Stan Ikenberry recalls a favorite memory of Mabel Beckman, from when he and his wife, Judy, were visiting Arnold and Mabel Beckman in California in the 1980s.
“I must have looked discouraged or wilted in the California heat,” he said. “Mabel walked up to me, put her arm around my shoulder and said, ‘Don't worry, Stan, I've read all the proposals and Illinois’ is best.’”
Mabel was talking about other prestigious universities sending their ideas to the Arnold and Mabel Beckman Foundation. The University of Illinois’ proposal asked the Beckmans for the eventual $40 million gift to build the Beckman Institute for Advanced Science and Technology in Urbana.
Stan and Judy Ikenberry, former president and first lady of the University of Illinois from 1979-95, recently made a significant financial gift to the Beckman Café Renovation fund. They see it as an investment in keeping Illinois and the Beckman Institute the best, as Arnold and Mabel Beckman envisioned.
The Beckman Institute is in the middle of a $2 million campaign to completely modernize the Beckman Café. Beckman was specifically designed to bring together researchers from varying disciplines, from bioengineering to psychology, linguistics to chemistry, and more.

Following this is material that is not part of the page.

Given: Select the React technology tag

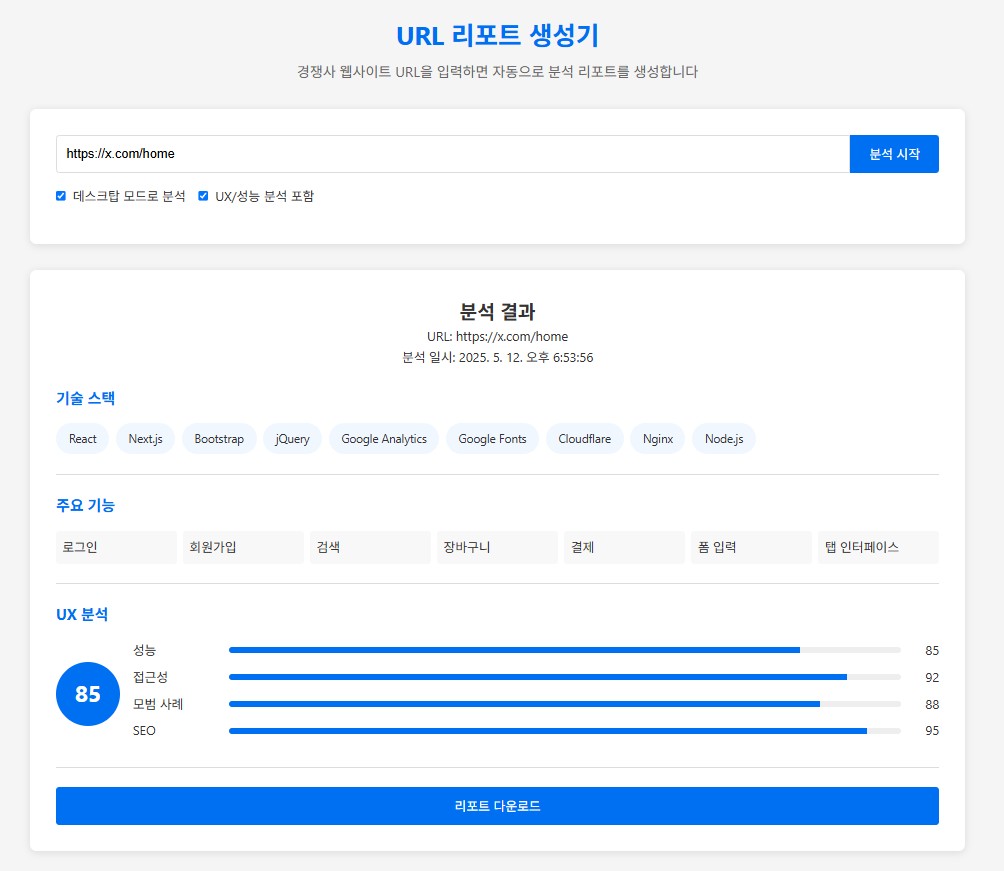Looking at the screenshot, I should 82,438.
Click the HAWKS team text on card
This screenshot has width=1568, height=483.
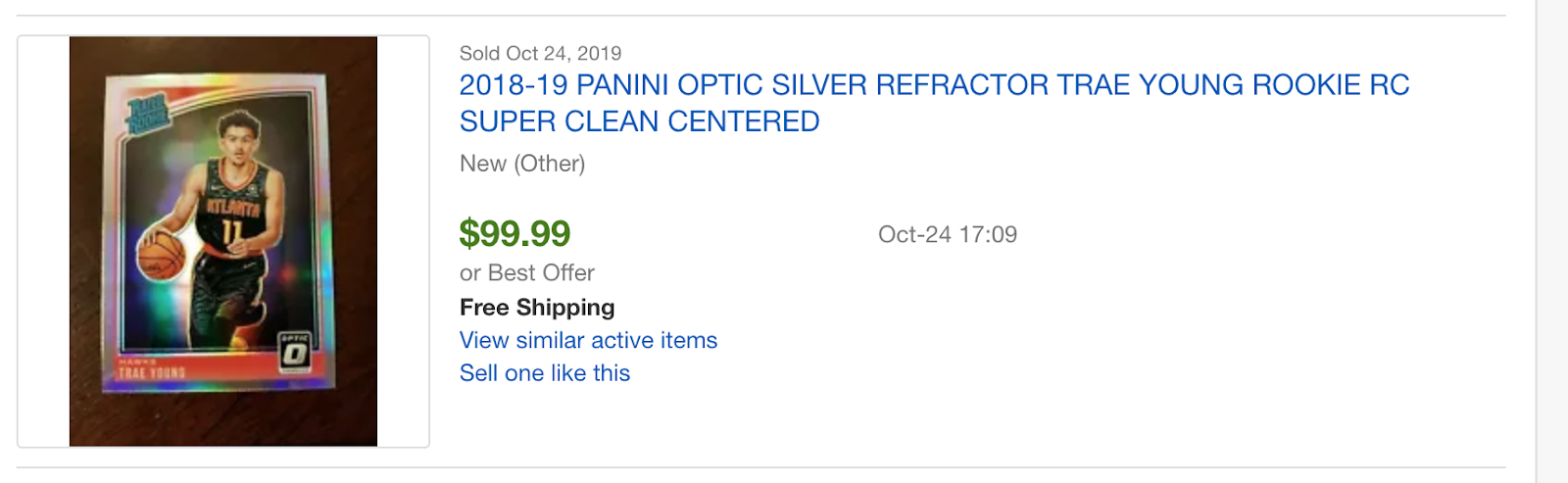click(132, 362)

The founding of the Beckman Institute was “arguably the most important thing that happened on the Urbana-Champaign campus during the latter part of the 20th century,” Ikenberry said. “It lifted the campus to a whole new level and gave us a new national stature. It changed the physical face of the campus and the culture of the campus.”

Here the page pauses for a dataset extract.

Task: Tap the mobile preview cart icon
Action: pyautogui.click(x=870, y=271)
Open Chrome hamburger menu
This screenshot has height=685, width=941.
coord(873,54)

The Beckman Café offers a place for researchers, students, and staff members to connect, exchange ideas, and build bridges.
This concept made Judy Ikenberry especially excited about a total renovation for the café, which will offer a more accessible layout, better seating, and a revitalized food and coffee menu.

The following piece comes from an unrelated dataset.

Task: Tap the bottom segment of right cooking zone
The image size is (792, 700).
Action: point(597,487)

“I have always believed that many wonderful ideas come out of social conversations and because I was particularly interested in the social side of the University of Illinois, this is a gift that appealed to me very much,” she said. “I can just envision the people who work together at Beckman: A good cup of coffee and a good conversation about important things will stimulate their minds when they go back to their offices and labs. This is where good things happen.”
Stan Ikenberry agreed.
“Interpersonal contact is so essential both for science and for human relationships, generally,” he said. “The café allows people to come together over a cup of coffee or a sandwich, but also inevitably ask questions and share ideas to agree and disagree over. That’s what universities are all about.”
He sees the gift as showing the Ikenberrys’ confidence in the evolving power of interdisciplinary research.
“There is no better investment than the Beckman Institute,” he said. “It's part of the hope for the future. It's a place where scholars can come to develop their careers, but more importantly, where students can come to find a whole new vision for what they want to be and what they want to do with their lives. There's nothing more important, the next generation and the generation following. That's right at the core of what the Beckman Institute does.”
Beckman Institute Director Jeff Moore, the Stanley O. Ikenberry Endowed Chair and professor of chemistry, said he’s grateful for the Ikenberry family’s leadership and generosity.
“Now, more than ever, we need to bring people together,” Moore said. “There’s only so much a virtual lunch will get you. You can’t share the same experience with someone unless you’re physically together. I can’t wait to see the Beckman Café buzzing with conversation and new ideas.”